About this exercise:
Your task is to repeat the listing exactly.

Available data:

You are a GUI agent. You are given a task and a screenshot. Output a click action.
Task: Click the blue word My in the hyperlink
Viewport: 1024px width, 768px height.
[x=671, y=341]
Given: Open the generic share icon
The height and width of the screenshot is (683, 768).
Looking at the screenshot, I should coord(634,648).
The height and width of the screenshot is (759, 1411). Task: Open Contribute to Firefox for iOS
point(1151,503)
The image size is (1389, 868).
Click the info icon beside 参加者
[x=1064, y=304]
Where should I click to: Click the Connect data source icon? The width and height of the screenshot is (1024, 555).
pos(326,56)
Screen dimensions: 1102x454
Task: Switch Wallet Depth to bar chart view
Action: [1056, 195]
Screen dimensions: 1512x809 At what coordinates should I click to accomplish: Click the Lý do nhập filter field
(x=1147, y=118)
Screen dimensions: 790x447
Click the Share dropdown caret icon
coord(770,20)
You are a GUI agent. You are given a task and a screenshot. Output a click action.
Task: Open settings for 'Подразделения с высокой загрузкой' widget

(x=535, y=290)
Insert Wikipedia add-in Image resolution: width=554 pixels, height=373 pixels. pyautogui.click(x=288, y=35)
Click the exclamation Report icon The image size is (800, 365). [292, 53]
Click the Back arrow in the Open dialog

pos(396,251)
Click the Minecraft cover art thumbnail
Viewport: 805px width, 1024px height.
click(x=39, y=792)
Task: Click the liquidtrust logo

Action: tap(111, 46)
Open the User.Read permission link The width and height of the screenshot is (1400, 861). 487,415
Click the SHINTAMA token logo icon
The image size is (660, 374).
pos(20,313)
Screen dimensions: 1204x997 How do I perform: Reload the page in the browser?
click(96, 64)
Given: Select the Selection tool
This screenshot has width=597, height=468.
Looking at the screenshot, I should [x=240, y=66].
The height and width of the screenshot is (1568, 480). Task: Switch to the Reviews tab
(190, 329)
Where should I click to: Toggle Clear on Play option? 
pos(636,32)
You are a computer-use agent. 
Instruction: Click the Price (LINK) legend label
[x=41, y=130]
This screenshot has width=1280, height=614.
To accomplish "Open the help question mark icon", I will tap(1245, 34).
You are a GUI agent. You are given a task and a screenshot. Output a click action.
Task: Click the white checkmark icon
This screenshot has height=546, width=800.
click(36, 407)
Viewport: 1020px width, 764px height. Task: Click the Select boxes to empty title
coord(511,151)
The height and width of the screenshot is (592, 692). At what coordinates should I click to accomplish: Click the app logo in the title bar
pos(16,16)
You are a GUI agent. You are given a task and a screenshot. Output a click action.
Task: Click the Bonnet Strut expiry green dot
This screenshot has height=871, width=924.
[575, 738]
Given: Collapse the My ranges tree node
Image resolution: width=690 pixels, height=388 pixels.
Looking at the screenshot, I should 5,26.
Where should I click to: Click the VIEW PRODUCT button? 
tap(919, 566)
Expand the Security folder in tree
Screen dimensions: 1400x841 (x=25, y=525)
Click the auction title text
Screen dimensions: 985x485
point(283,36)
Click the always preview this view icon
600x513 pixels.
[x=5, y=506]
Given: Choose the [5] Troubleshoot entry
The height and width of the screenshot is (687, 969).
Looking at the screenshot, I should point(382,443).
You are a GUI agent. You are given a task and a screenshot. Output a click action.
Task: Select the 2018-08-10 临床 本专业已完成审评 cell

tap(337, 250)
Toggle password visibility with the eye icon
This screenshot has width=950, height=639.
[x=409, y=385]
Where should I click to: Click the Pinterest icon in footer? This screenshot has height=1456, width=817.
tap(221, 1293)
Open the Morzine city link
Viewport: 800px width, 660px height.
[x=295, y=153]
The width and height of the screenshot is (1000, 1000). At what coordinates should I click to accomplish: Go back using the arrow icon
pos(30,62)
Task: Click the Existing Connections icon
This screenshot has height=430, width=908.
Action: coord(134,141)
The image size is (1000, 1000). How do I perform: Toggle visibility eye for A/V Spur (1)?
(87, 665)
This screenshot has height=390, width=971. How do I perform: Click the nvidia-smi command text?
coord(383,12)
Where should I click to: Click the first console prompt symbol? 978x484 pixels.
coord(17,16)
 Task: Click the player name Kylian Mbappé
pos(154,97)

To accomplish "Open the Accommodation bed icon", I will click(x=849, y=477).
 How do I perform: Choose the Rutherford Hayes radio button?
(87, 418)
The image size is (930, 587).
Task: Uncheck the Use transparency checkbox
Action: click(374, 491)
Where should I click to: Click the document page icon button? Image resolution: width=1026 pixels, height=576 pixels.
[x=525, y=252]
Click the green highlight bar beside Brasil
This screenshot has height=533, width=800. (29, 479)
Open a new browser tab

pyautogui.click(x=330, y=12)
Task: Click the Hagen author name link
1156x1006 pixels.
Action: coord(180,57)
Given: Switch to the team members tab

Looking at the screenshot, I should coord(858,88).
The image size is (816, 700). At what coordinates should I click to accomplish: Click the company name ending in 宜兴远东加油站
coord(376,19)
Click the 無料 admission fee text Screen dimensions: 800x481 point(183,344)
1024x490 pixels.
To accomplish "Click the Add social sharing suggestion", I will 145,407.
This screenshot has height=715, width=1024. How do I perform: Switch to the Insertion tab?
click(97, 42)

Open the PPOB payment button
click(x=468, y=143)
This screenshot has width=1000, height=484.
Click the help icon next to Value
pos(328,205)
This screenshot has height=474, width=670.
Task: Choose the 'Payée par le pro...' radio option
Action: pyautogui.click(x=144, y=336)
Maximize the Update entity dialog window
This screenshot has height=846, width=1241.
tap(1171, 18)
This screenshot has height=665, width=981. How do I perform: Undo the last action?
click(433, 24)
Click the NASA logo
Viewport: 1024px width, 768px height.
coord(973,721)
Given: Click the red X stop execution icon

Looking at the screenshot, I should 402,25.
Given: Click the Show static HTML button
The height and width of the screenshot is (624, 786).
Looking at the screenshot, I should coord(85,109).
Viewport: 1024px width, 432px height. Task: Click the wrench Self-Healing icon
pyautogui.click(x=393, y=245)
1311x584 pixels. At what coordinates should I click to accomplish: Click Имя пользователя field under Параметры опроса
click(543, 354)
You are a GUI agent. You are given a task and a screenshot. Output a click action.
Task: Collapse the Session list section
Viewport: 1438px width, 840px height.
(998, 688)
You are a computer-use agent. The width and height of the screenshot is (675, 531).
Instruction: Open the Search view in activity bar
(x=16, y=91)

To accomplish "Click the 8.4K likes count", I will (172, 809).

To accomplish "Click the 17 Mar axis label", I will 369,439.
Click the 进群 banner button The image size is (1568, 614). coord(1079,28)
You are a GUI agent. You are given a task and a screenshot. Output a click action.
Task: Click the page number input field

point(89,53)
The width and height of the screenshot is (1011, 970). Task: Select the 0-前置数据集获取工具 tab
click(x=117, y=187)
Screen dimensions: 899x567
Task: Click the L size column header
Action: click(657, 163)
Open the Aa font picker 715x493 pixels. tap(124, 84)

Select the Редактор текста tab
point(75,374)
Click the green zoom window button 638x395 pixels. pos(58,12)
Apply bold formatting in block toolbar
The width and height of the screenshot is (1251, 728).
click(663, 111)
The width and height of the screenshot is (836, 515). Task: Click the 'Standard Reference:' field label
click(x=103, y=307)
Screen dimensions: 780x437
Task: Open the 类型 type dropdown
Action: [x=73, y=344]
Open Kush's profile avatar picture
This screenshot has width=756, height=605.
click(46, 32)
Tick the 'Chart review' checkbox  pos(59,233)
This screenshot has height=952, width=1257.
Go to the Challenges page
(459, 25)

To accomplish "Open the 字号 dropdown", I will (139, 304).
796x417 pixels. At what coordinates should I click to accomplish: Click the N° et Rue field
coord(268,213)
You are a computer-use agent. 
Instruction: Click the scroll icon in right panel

Solution for this problem:
You are a GUI agent. You are given a task and a screenshot. Output a click action.
Task: Click the blue word My in the hyperlink
Viewport: 1024px width, 768px height.
[x=671, y=341]
Given: Open the generic share icon
The height and width of the screenshot is (683, 768).
Looking at the screenshot, I should coord(634,648).
The height and width of the screenshot is (759, 1411). Task: Open Contribute to Firefox for iOS
point(1151,503)
The image size is (1389, 868).
Click the info icon beside 参加者
[x=1064, y=304]
Where should I click to: Click the Connect data source icon? The width and height of the screenshot is (1024, 555).
pos(326,56)
Screen dimensions: 1102x454
Task: Switch Wallet Depth to bar chart view
Action: [1056, 195]
Screen dimensions: 1512x809 At what coordinates should I click to accomplish: Click the Lý do nhập filter field
(x=1147, y=118)
Screen dimensions: 790x447
Click the Share dropdown caret icon
coord(770,20)
You are a GUI agent. You are given a task and a screenshot. Output a click action.
Task: Open settings for 'Подразделения с высокой загрузкой' widget

(x=535, y=290)
Insert Wikipedia add-in Image resolution: width=554 pixels, height=373 pixels. pyautogui.click(x=288, y=35)
Click the exclamation Report icon The image size is (800, 365). [292, 53]
Click the Back arrow in the Open dialog

pos(396,251)
Click the Minecraft cover art thumbnail
Viewport: 805px width, 1024px height.
click(x=39, y=792)
Task: Click the liquidtrust logo

Action: tap(111, 46)
Open the User.Read permission link The width and height of the screenshot is (1400, 861). 487,415
Click the SHINTAMA token logo icon
The image size is (660, 374).
pos(20,313)
Screen dimensions: 1204x997 How do I perform: Reload the page in the browser?
click(96, 64)
Given: Select the Selection tool
This screenshot has width=597, height=468.
Looking at the screenshot, I should [x=240, y=66].
The height and width of the screenshot is (1568, 480). Task: Switch to the Reviews tab
(190, 329)
Where should I click to: Toggle Clear on Play option? 
pos(636,32)
You are a computer-use agent. 
Instruction: Click the Price (LINK) legend label
[x=41, y=130]
This screenshot has width=1280, height=614.
To accomplish "Open the help question mark icon", I will tap(1245, 34).
You are a GUI agent. You are given a task and a screenshot. Output a click action.
Task: Click the white checkmark icon
This screenshot has height=546, width=800.
click(36, 407)
Viewport: 1020px width, 764px height. Task: Click the Select boxes to empty title
coord(511,151)
The height and width of the screenshot is (592, 692). At what coordinates should I click to accomplish: Click the app logo in the title bar
pos(16,16)
You are a GUI agent. You are given a task and a screenshot. Output a click action.
Task: Click the Bonnet Strut expiry green dot
This screenshot has height=871, width=924.
[575, 738]
Given: Collapse the My ranges tree node
Image resolution: width=690 pixels, height=388 pixels.
Looking at the screenshot, I should 5,26.
Where should I click to: Click the VIEW PRODUCT button? 
tap(919, 566)
Expand the Security folder in tree
Screen dimensions: 1400x841 (x=25, y=525)
Click the auction title text
Screen dimensions: 985x485
point(283,36)
Click the always preview this view icon
600x513 pixels.
[x=5, y=506]
Given: Choose the [5] Troubleshoot entry
The height and width of the screenshot is (687, 969).
Looking at the screenshot, I should point(382,443).
You are a GUI agent. You are given a task and a screenshot. Output a click action.
Task: Select the 2018-08-10 临床 本专业已完成审评 cell

tap(337, 250)
Toggle password visibility with the eye icon
This screenshot has width=950, height=639.
[x=409, y=385]
Where should I click to: Click the Pinterest icon in footer? This screenshot has height=1456, width=817.
tap(221, 1293)
Open the Morzine city link
Viewport: 800px width, 660px height.
[x=295, y=153]
The width and height of the screenshot is (1000, 1000). At what coordinates should I click to accomplish: Go back using the arrow icon
pos(30,62)
Task: Click the Existing Connections icon
This screenshot has height=430, width=908.
Action: coord(134,141)
The image size is (1000, 1000). How do I perform: Toggle visibility eye for A/V Spur (1)?
(87, 665)
This screenshot has height=390, width=971. How do I perform: Click the nvidia-smi command text?
coord(383,12)
Where should I click to: Click the first console prompt symbol? 978x484 pixels.
coord(17,16)
 Task: Click the player name Kylian Mbappé
pos(154,97)

To accomplish "Open the Accommodation bed icon", I will click(x=849, y=477).
 How do I perform: Choose the Rutherford Hayes radio button?
(87, 418)
The image size is (930, 587).
Task: Uncheck the Use transparency checkbox
Action: click(374, 491)
Where should I click to: Click the document page icon button? Image resolution: width=1026 pixels, height=576 pixels.
[x=525, y=252]
Click the green highlight bar beside Brasil
This screenshot has height=533, width=800. (29, 479)
Open a new browser tab

pyautogui.click(x=330, y=12)
Task: Click the Hagen author name link
1156x1006 pixels.
Action: coord(180,57)
Given: Switch to the team members tab

Looking at the screenshot, I should coord(858,88).
The image size is (816, 700). At what coordinates should I click to accomplish: Click the company name ending in 宜兴远东加油站
coord(376,19)
Click the 無料 admission fee text Screen dimensions: 800x481 point(183,344)
1024x490 pixels.
To accomplish "Click the Add social sharing suggestion", I will 145,407.
This screenshot has height=715, width=1024. How do I perform: Switch to the Insertion tab?
click(97, 42)

Open the PPOB payment button
click(x=468, y=143)
This screenshot has width=1000, height=484.
Click the help icon next to Value
pos(328,205)
This screenshot has height=474, width=670.
Task: Choose the 'Payée par le pro...' radio option
Action: pyautogui.click(x=144, y=336)
Maximize the Update entity dialog window
This screenshot has height=846, width=1241.
tap(1171, 18)
This screenshot has height=665, width=981. How do I perform: Undo the last action?
click(433, 24)
Click the NASA logo
Viewport: 1024px width, 768px height.
coord(973,721)
Given: Click the red X stop execution icon

Looking at the screenshot, I should 402,25.
Given: Click the Show static HTML button
The height and width of the screenshot is (624, 786).
Looking at the screenshot, I should coord(85,109).
Viewport: 1024px width, 432px height. Task: Click the wrench Self-Healing icon
pyautogui.click(x=393, y=245)
1311x584 pixels. At what coordinates should I click to accomplish: Click Имя пользователя field under Параметры опроса
click(543, 354)
You are a GUI agent. You are given a task and a screenshot. Output a click action.
Task: Collapse the Session list section
Viewport: 1438px width, 840px height.
(998, 688)
You are a computer-use agent. The width and height of the screenshot is (675, 531).
Instruction: Open the Search view in activity bar
(x=16, y=91)

To accomplish "Click the 8.4K likes count", I will (172, 809).

To accomplish "Click the 17 Mar axis label", I will 369,439.
Click the 进群 banner button The image size is (1568, 614). coord(1079,28)
You are a GUI agent. You are given a task and a screenshot. Output a click action.
Task: Click the page number input field

point(89,53)
The width and height of the screenshot is (1011, 970). Task: Select the 0-前置数据集获取工具 tab
click(x=117, y=187)
Screen dimensions: 899x567
Task: Click the L size column header
Action: click(657, 163)
Open the Aa font picker 715x493 pixels. tap(124, 84)

Select the Редактор текста tab
point(75,374)
Click the green zoom window button 638x395 pixels. pos(58,12)
Apply bold formatting in block toolbar
The width and height of the screenshot is (1251, 728).
click(663, 111)
The width and height of the screenshot is (836, 515). Task: Click the 'Standard Reference:' field label
click(x=103, y=307)
Screen dimensions: 780x437
Task: Open the 类型 type dropdown
Action: [x=73, y=344]
Open Kush's profile avatar picture
This screenshot has width=756, height=605.
click(46, 32)
Tick the 'Chart review' checkbox  pos(59,233)
This screenshot has height=952, width=1257.
Go to the Challenges page
(459, 25)

To accomplish "Open the 字号 dropdown", I will (139, 304).
796x417 pixels. At what coordinates should I click to accomplish: Click the N° et Rue field
coord(268,213)
You are a computer-use agent. 
Instruction: Click the scroll icon in right panel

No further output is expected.